*WHAT TO DO*. Set down each line of the records once more, precisely, and omit the pictures.

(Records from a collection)
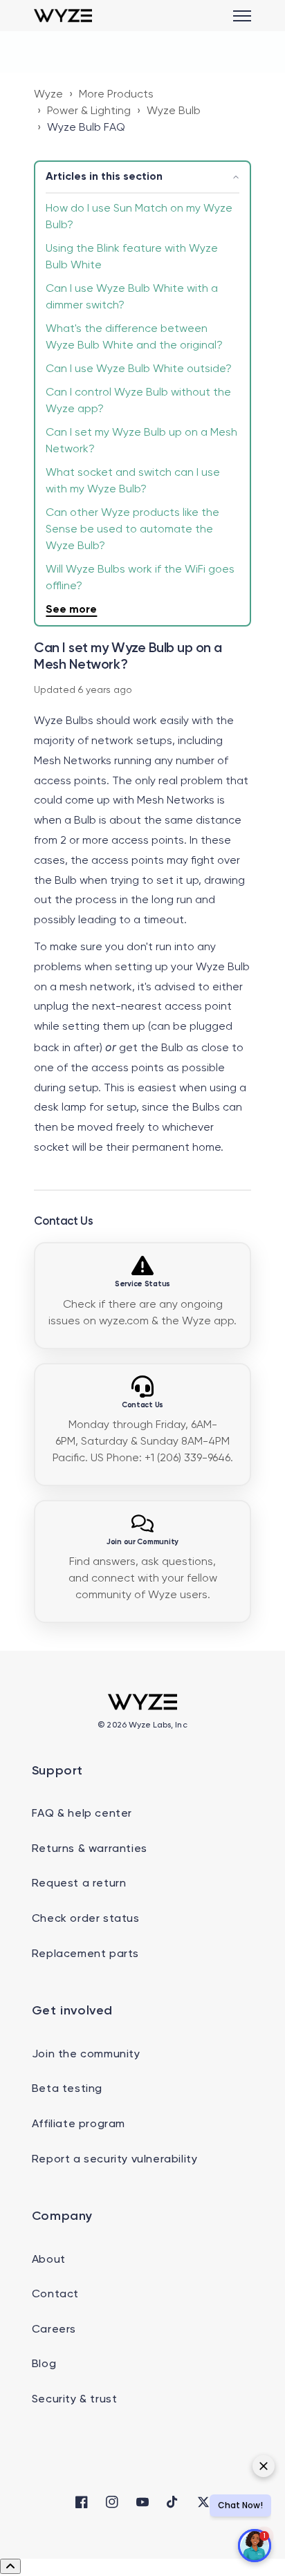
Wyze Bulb (174, 111)
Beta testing (67, 2089)
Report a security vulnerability (115, 2159)
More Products (116, 94)
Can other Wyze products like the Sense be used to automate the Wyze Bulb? (132, 530)
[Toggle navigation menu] (242, 16)
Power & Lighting (89, 111)
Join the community (86, 2054)
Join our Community (142, 1542)
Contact (55, 2294)
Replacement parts (85, 1954)
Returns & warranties (89, 1849)
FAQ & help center (82, 1813)
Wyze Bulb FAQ (86, 127)
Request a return (79, 1883)
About (49, 2259)
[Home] (62, 15)
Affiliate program (78, 2124)
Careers (54, 2329)
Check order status (86, 1919)
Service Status (142, 1284)
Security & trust (75, 2399)
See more (71, 609)
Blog (44, 2364)
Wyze (48, 94)
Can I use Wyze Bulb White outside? (139, 369)
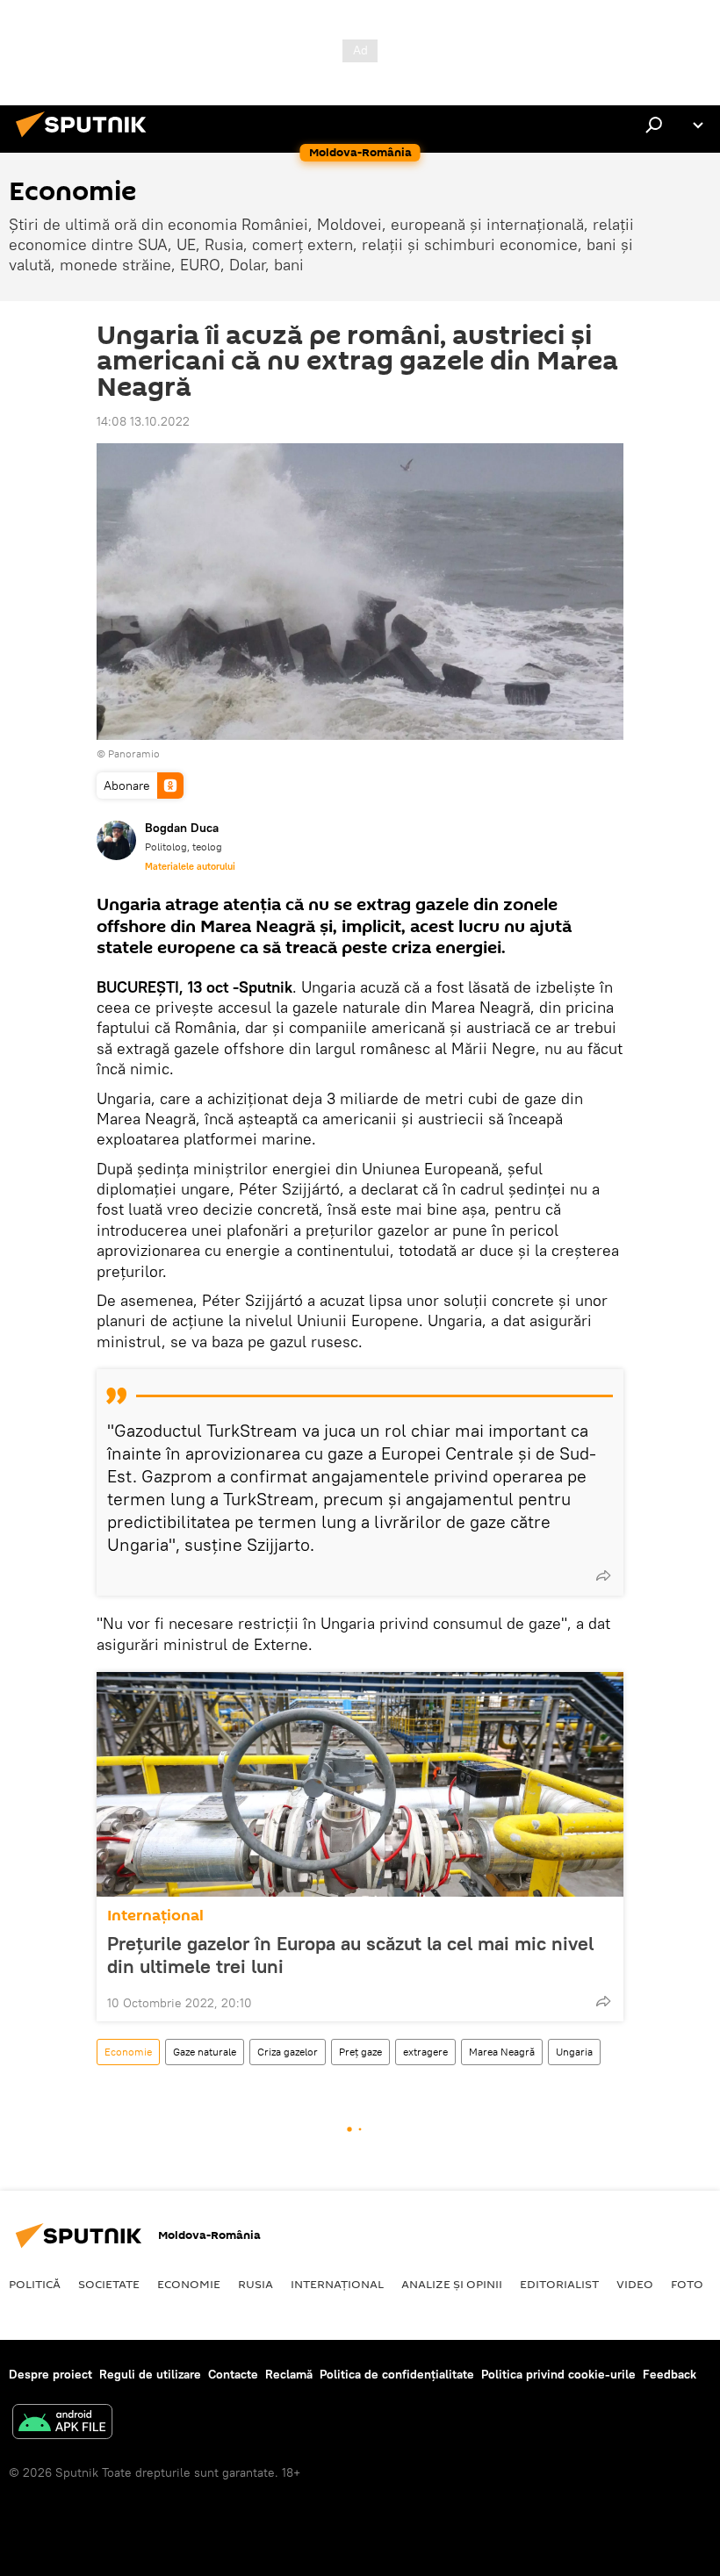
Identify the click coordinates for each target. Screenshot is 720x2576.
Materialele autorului (190, 866)
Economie (128, 2051)
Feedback (669, 2374)
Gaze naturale (204, 2051)
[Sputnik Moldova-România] (86, 139)
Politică (35, 2284)
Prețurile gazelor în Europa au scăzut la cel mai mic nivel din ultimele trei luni (350, 1954)
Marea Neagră (502, 2051)
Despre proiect (50, 2374)
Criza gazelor (287, 2051)
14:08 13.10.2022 (143, 421)
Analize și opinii (451, 2284)
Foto (687, 2284)
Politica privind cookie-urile (558, 2374)
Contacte (233, 2374)
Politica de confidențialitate (397, 2374)
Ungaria (574, 2051)
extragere (425, 2051)
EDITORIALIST (559, 2284)
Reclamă (289, 2374)
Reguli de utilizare (150, 2374)
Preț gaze (360, 2051)
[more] (603, 1575)
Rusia (255, 2284)
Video (634, 2284)
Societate (109, 2284)
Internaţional (155, 1916)
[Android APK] (62, 2423)
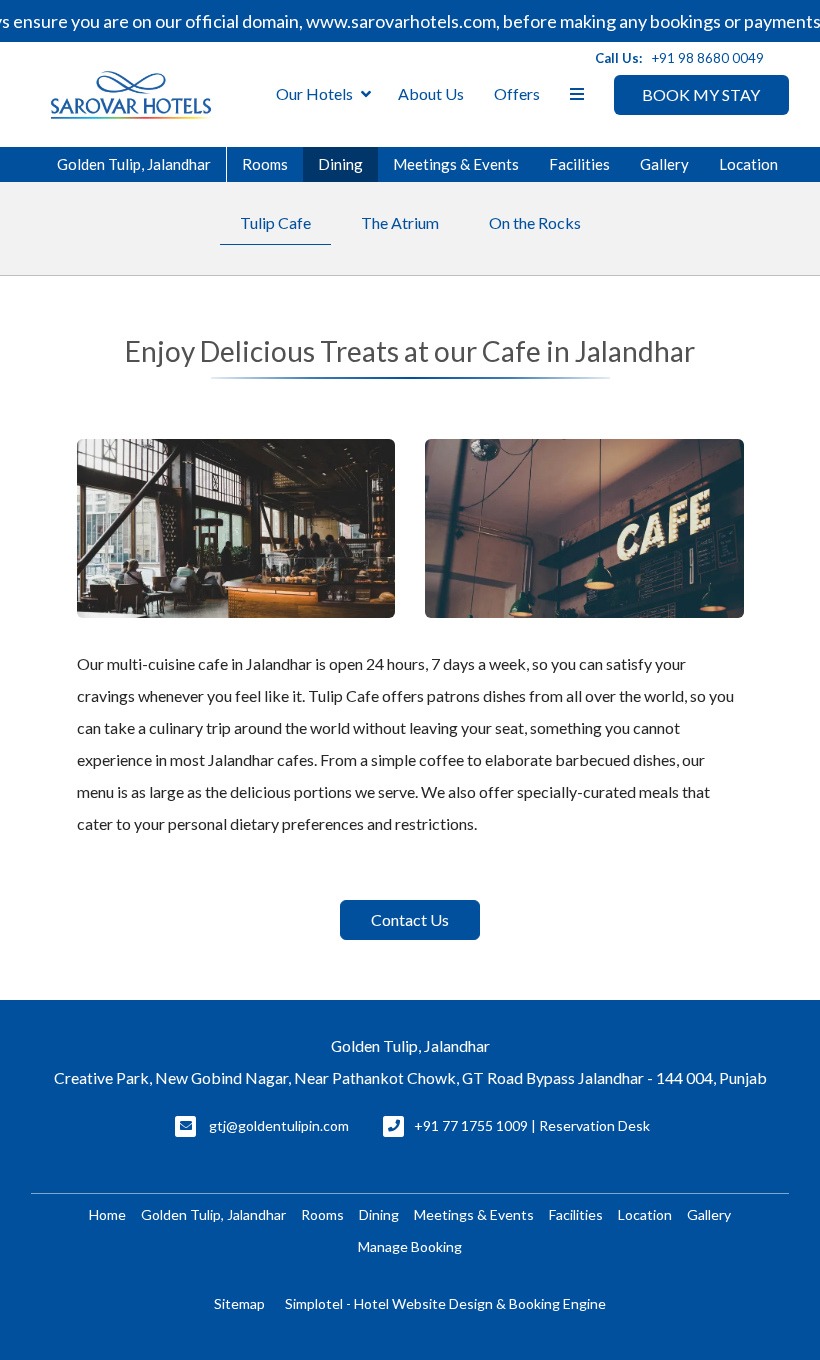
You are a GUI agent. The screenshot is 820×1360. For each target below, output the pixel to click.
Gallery (664, 164)
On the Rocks (535, 222)
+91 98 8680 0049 (708, 58)
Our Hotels (314, 93)
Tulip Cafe (275, 222)
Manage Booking (410, 1246)
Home (107, 1214)
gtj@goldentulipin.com (279, 1125)
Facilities (579, 164)
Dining (340, 164)
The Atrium (400, 222)
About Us (431, 93)
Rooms (265, 164)
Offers (517, 93)
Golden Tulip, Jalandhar (134, 164)
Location (748, 164)
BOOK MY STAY (701, 94)
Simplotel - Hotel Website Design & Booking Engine (445, 1303)
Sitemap (239, 1303)
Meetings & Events (456, 164)
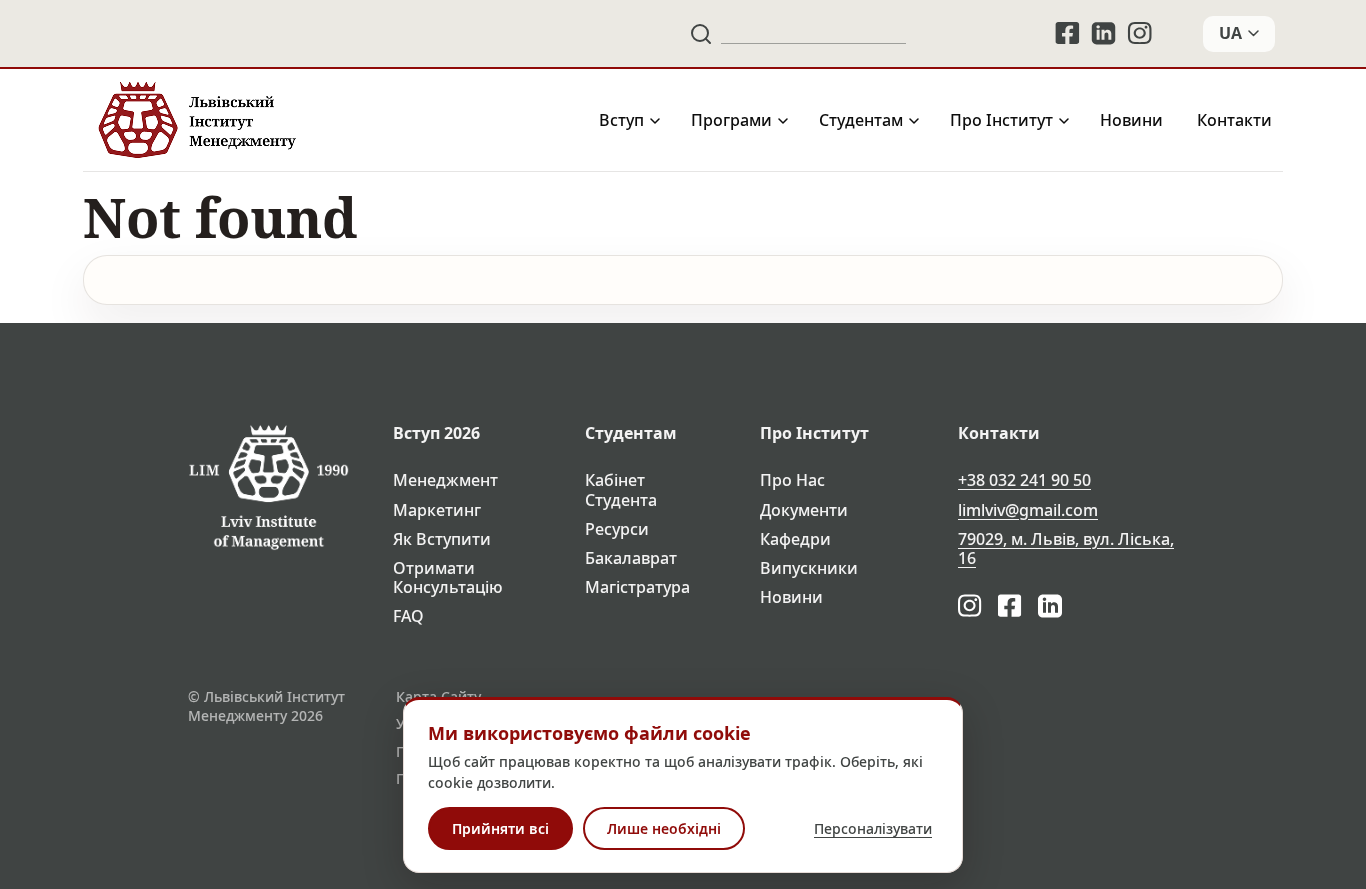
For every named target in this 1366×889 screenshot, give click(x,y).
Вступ (621, 120)
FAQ (408, 616)
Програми (731, 120)
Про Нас (792, 480)
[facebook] (1067, 33)
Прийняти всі (500, 828)
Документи (804, 510)
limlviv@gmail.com (1028, 510)
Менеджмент (445, 480)
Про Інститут (1001, 120)
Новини (1131, 120)
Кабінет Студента (621, 490)
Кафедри (795, 539)
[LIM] (195, 120)
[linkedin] (1104, 33)
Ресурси (617, 529)
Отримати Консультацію (448, 578)
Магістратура (637, 587)
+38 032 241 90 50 (1024, 480)
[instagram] (1141, 33)
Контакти (1234, 120)
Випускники (809, 568)
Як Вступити (442, 539)
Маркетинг (437, 510)
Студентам (861, 120)
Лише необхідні (664, 828)
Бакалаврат (631, 558)
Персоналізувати (873, 828)
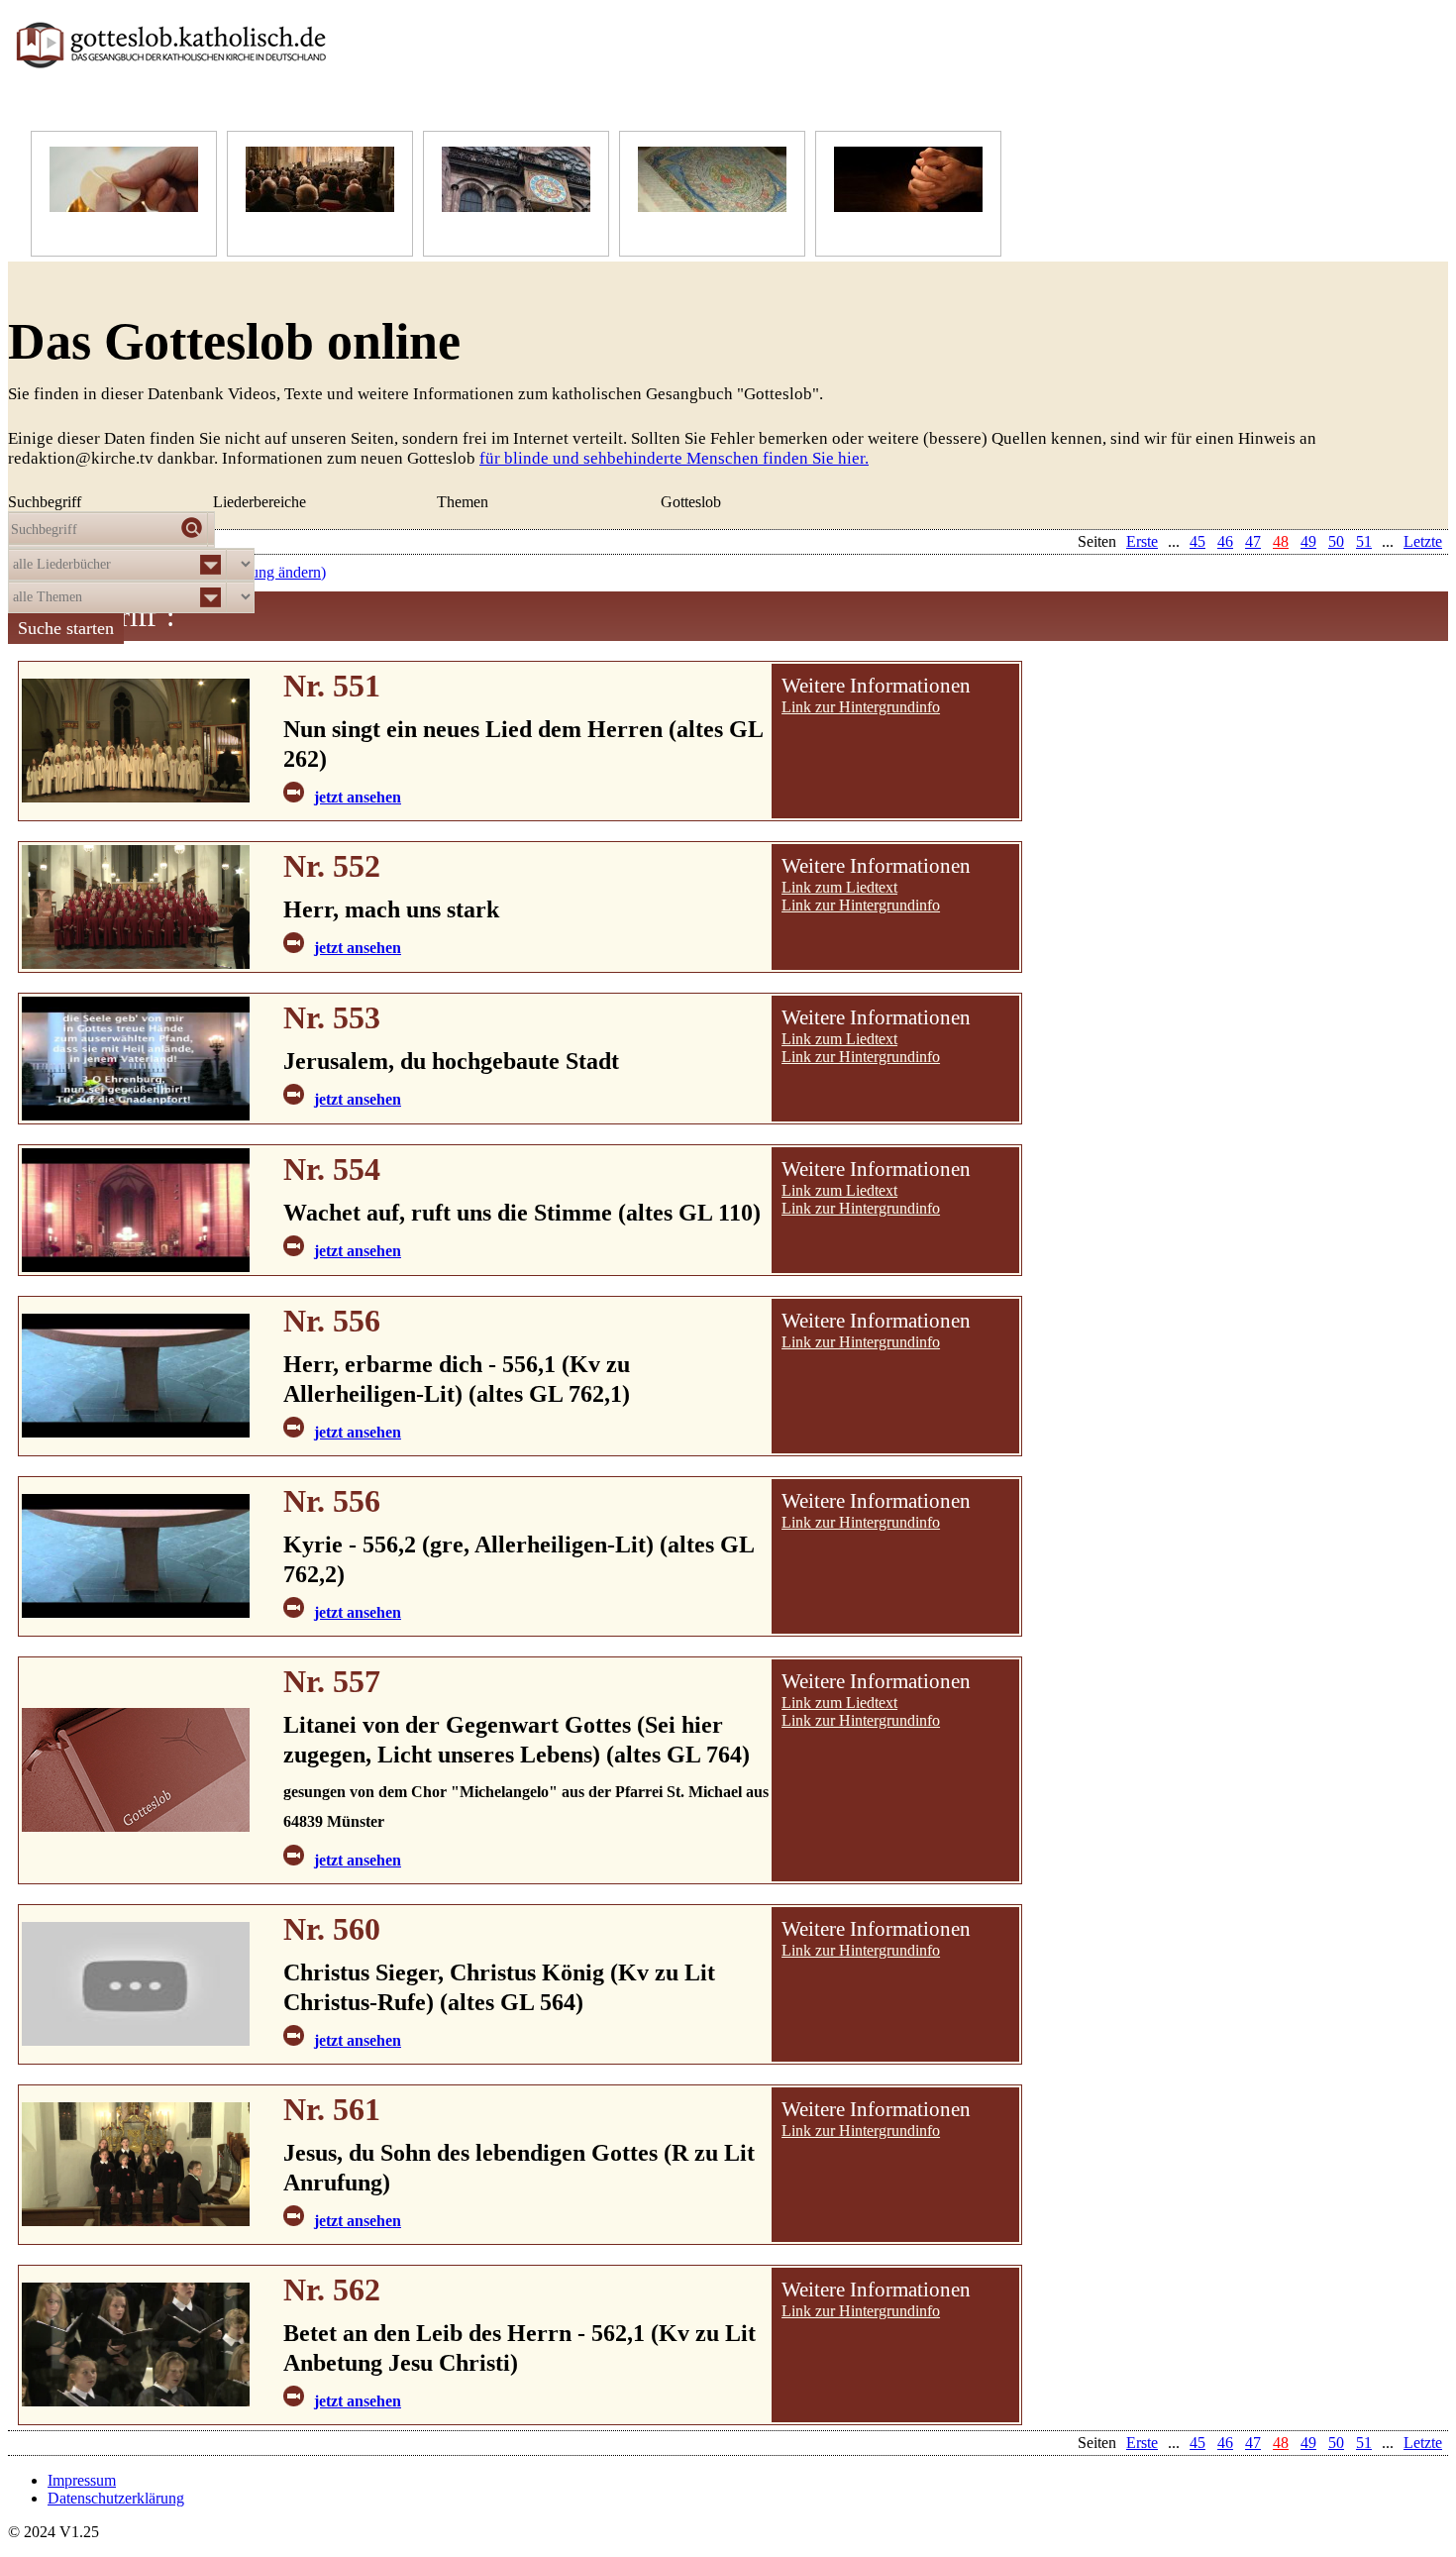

*TASK ANSWER*.
Wyze Bulb (174, 111)
Beta testing (67, 2089)
Report a security vulnerability (115, 2159)
More Products (116, 94)
Can other Wyze products like the Sense be used to automate the Wyze Bulb? (132, 530)
[Toggle navigation menu] (242, 16)
Power & Lighting (89, 111)
Join the community (86, 2054)
Join our Community (142, 1542)
Contact (55, 2294)
Replacement parts (85, 1954)
Returns & warranties (89, 1849)
FAQ & help center (82, 1813)
Wyze Bulb FAQ (86, 127)
Request a return (79, 1883)
About (49, 2259)
[Home] (62, 15)
Affiliate program (78, 2124)
Careers (54, 2329)
Check order status (86, 1919)
Service Status (142, 1284)
Security & trust (75, 2399)
See more (71, 609)
Blog (44, 2364)
Wyze (48, 94)
Can I use Wyze Bulb White outside? (139, 369)
Identify the click coordinates for each target. Screenshot is 720x2576.
Materialele autorului (190, 866)
Economie (128, 2051)
Feedback (669, 2374)
Gaze naturale (204, 2051)
[Sputnik Moldova-România] (86, 139)
Politică (35, 2284)
Prețurile gazelor în Europa au scăzut la cel mai mic nivel din ultimele trei luni (350, 1954)
Marea Neagră (502, 2051)
Despre proiect (50, 2374)
Criza gazelor (287, 2051)
14:08 13.10.2022 (143, 421)
Analize și opinii (451, 2284)
Foto (687, 2284)
Politica privind cookie-urile (558, 2374)
Contacte (233, 2374)
Politica de confidențialitate (397, 2374)
Ungaria (574, 2051)
extragere (425, 2051)
EDITORIALIST (559, 2284)
Reclamă (289, 2374)
Reguli de utilizare (150, 2374)
Preț gaze (360, 2051)
[more] (603, 1575)
Rusia (255, 2284)
Video (634, 2284)
Societate (109, 2284)
Internaţional (155, 1916)
[Android APK] (62, 2423)
You are a GUI agent. The screenshot is 820×1360. For each target below, output the pixel to click.
Gallery (664, 164)
On the Rocks (535, 222)
+91 98 8680 0049 (708, 58)
Our Hotels (314, 93)
Tulip Cafe (275, 222)
Manage Booking (410, 1246)
Home (107, 1214)
gtj@goldentulipin.com (279, 1125)
Facilities (579, 164)
Dining (340, 164)
The Atrium (400, 222)
About Us (431, 93)
Rooms (265, 164)
Offers (517, 93)
Golden Tulip, Jalandhar (134, 164)
Location (748, 164)
BOOK MY STAY (701, 94)
Simplotel - Hotel Website Design & Booking Engine (445, 1303)
Sitemap (239, 1303)
Meetings & Events (456, 164)
For every named target in this 1366×889 screenshot, give click(x,y).
Вступ (621, 120)
FAQ (408, 616)
Програми (731, 120)
Про Нас (792, 480)
[facebook] (1067, 33)
Прийняти всі (500, 828)
Документи (804, 510)
limlviv@gmail.com (1028, 510)
Менеджмент (445, 480)
Про Інститут (1001, 120)
Новини (1131, 120)
Кабінет Студента (621, 490)
Кафедри (795, 539)
[LIM] (195, 120)
[linkedin] (1104, 33)
Ресурси (617, 529)
Отримати Консультацію (448, 578)
Магістратура (637, 587)
+38 032 241 90 50 (1024, 480)
[instagram] (1141, 33)
Контакти (1234, 120)
Випускники (809, 568)
Як Вступити (442, 539)
Маркетинг (437, 510)
Студентам (861, 120)
Лише необхідні (664, 828)
Бакалаврат (631, 558)
Персоналізувати (873, 828)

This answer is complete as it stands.